--- PROVIDED MATERIAL ---

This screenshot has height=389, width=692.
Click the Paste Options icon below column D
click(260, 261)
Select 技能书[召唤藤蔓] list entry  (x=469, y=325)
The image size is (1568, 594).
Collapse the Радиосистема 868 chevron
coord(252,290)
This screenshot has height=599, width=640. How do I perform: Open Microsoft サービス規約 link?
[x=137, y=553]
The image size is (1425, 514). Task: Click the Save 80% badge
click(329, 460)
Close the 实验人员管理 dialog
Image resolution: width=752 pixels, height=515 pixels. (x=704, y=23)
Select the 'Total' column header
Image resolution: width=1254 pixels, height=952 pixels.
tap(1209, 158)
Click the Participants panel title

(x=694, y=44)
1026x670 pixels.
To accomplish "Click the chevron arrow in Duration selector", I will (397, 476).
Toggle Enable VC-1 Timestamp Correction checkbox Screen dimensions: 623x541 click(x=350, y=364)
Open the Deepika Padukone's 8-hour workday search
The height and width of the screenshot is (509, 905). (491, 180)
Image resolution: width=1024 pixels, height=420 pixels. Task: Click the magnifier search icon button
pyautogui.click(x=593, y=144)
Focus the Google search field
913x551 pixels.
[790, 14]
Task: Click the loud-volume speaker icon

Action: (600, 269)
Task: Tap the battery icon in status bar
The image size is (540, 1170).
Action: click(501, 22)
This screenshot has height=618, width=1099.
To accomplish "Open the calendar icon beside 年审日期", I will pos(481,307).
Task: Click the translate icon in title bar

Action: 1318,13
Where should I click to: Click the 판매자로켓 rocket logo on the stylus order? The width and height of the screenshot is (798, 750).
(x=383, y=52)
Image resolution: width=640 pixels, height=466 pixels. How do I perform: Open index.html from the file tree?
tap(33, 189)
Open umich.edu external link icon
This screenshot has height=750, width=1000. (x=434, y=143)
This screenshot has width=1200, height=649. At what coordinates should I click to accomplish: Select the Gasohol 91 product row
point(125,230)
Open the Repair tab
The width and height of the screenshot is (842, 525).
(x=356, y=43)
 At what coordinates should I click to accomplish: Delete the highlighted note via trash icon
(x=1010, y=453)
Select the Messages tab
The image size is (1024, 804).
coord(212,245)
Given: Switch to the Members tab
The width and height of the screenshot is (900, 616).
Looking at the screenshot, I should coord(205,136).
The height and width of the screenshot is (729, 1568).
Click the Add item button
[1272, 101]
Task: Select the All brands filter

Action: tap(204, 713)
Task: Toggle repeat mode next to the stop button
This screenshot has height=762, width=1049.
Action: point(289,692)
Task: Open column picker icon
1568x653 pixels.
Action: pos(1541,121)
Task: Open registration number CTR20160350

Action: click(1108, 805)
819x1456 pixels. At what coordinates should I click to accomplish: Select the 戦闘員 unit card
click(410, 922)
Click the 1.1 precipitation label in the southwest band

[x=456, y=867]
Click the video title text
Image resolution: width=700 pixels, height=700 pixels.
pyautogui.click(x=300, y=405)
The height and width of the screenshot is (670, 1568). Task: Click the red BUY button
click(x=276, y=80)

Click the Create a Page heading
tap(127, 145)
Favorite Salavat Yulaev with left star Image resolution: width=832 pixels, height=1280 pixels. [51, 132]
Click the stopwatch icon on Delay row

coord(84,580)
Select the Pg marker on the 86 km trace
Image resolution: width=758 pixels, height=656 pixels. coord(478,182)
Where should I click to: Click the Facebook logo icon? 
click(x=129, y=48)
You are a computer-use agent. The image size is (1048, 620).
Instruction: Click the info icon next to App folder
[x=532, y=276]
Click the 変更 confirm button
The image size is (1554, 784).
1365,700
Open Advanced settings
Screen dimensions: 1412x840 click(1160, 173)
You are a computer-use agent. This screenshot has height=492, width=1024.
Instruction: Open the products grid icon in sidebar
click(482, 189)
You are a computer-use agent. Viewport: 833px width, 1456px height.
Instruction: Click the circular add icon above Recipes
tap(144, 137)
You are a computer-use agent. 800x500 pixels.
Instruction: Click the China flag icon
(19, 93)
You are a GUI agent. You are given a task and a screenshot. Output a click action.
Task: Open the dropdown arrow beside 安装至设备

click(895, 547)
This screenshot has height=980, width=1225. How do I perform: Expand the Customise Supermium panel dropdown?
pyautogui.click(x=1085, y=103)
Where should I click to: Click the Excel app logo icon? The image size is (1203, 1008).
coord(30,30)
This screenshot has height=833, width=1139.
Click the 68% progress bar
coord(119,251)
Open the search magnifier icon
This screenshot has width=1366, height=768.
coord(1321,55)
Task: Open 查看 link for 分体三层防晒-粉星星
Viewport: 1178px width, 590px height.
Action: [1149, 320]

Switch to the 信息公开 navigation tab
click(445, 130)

---

# TASK
With nothing omitted, set down all of the records again.

# SOLUTION
This screenshot has height=389, width=692.
Click the Paste Options icon below column D
click(260, 261)
Select 技能书[召唤藤蔓] list entry  (x=469, y=325)
The image size is (1568, 594).
Collapse the Радиосистема 868 chevron
coord(252,290)
This screenshot has height=599, width=640. How do I perform: Open Microsoft サービス規約 link?
[x=137, y=553]
The image size is (1425, 514). Task: Click the Save 80% badge
click(329, 460)
Close the 实验人员管理 dialog
Image resolution: width=752 pixels, height=515 pixels. (x=704, y=23)
Select the 'Total' column header
Image resolution: width=1254 pixels, height=952 pixels.
tap(1209, 158)
Click the Participants panel title

(x=694, y=44)
1026x670 pixels.
To accomplish "Click the chevron arrow in Duration selector", I will (397, 476).
Toggle Enable VC-1 Timestamp Correction checkbox Screen dimensions: 623x541 click(x=350, y=364)
Open the Deepika Padukone's 8-hour workday search
The height and width of the screenshot is (509, 905). (491, 180)
Image resolution: width=1024 pixels, height=420 pixels. Task: Click the magnifier search icon button
pyautogui.click(x=593, y=144)
Focus the Google search field
913x551 pixels.
[790, 14]
Task: Click the loud-volume speaker icon

Action: (600, 269)
Task: Tap the battery icon in status bar
The image size is (540, 1170).
Action: click(501, 22)
This screenshot has height=618, width=1099.
To accomplish "Open the calendar icon beside 年审日期", I will pos(481,307).
Task: Click the translate icon in title bar

Action: 1318,13
Where should I click to: Click the 판매자로켓 rocket logo on the stylus order? The width and height of the screenshot is (798, 750).
(x=383, y=52)
Image resolution: width=640 pixels, height=466 pixels. How do I perform: Open index.html from the file tree?
tap(33, 189)
Open umich.edu external link icon
This screenshot has height=750, width=1000. (x=434, y=143)
This screenshot has width=1200, height=649. At what coordinates should I click to accomplish: Select the Gasohol 91 product row
point(125,230)
Open the Repair tab
The width and height of the screenshot is (842, 525).
(x=356, y=43)
 At what coordinates should I click to accomplish: Delete the highlighted note via trash icon
(x=1010, y=453)
Select the Messages tab
The image size is (1024, 804).
coord(212,245)
Given: Switch to the Members tab
The width and height of the screenshot is (900, 616).
Looking at the screenshot, I should coord(205,136).
The height and width of the screenshot is (729, 1568).
Click the Add item button
[1272, 101]
Task: Select the All brands filter

Action: tap(204, 713)
Task: Toggle repeat mode next to the stop button
This screenshot has height=762, width=1049.
Action: point(289,692)
Task: Open column picker icon
1568x653 pixels.
Action: pos(1541,121)
Task: Open registration number CTR20160350

Action: click(1108, 805)
819x1456 pixels. At what coordinates should I click to accomplish: Select the 戦闘員 unit card
click(410, 922)
Click the 1.1 precipitation label in the southwest band

[x=456, y=867]
Click the video title text
Image resolution: width=700 pixels, height=700 pixels.
pyautogui.click(x=300, y=405)
The height and width of the screenshot is (670, 1568). Task: Click the red BUY button
click(x=276, y=80)

Click the Create a Page heading
tap(127, 145)
Favorite Salavat Yulaev with left star Image resolution: width=832 pixels, height=1280 pixels. [51, 132]
Click the stopwatch icon on Delay row

coord(84,580)
Select the Pg marker on the 86 km trace
Image resolution: width=758 pixels, height=656 pixels. coord(478,182)
Where should I click to: Click the Facebook logo icon? 
click(x=129, y=48)
You are a computer-use agent. The image size is (1048, 620).
Instruction: Click the info icon next to App folder
[x=532, y=276]
Click the 変更 confirm button
The image size is (1554, 784).
1365,700
Open Advanced settings
Screen dimensions: 1412x840 click(1160, 173)
You are a computer-use agent. This screenshot has height=492, width=1024.
Instruction: Open the products grid icon in sidebar
click(482, 189)
You are a computer-use agent. Viewport: 833px width, 1456px height.
Instruction: Click the circular add icon above Recipes
tap(144, 137)
You are a computer-use agent. 800x500 pixels.
Instruction: Click the China flag icon
(19, 93)
You are a GUI agent. You are given a task and a screenshot. Output a click action.
Task: Open the dropdown arrow beside 安装至设备

click(895, 547)
This screenshot has height=980, width=1225. How do I perform: Expand the Customise Supermium panel dropdown?
pyautogui.click(x=1085, y=103)
Where should I click to: Click the Excel app logo icon? The image size is (1203, 1008).
coord(30,30)
This screenshot has height=833, width=1139.
Click the 68% progress bar
coord(119,251)
Open the search magnifier icon
This screenshot has width=1366, height=768.
coord(1321,55)
Task: Open 查看 link for 分体三层防晒-粉星星
Viewport: 1178px width, 590px height.
Action: [1149, 320]

Switch to the 信息公开 navigation tab
click(445, 130)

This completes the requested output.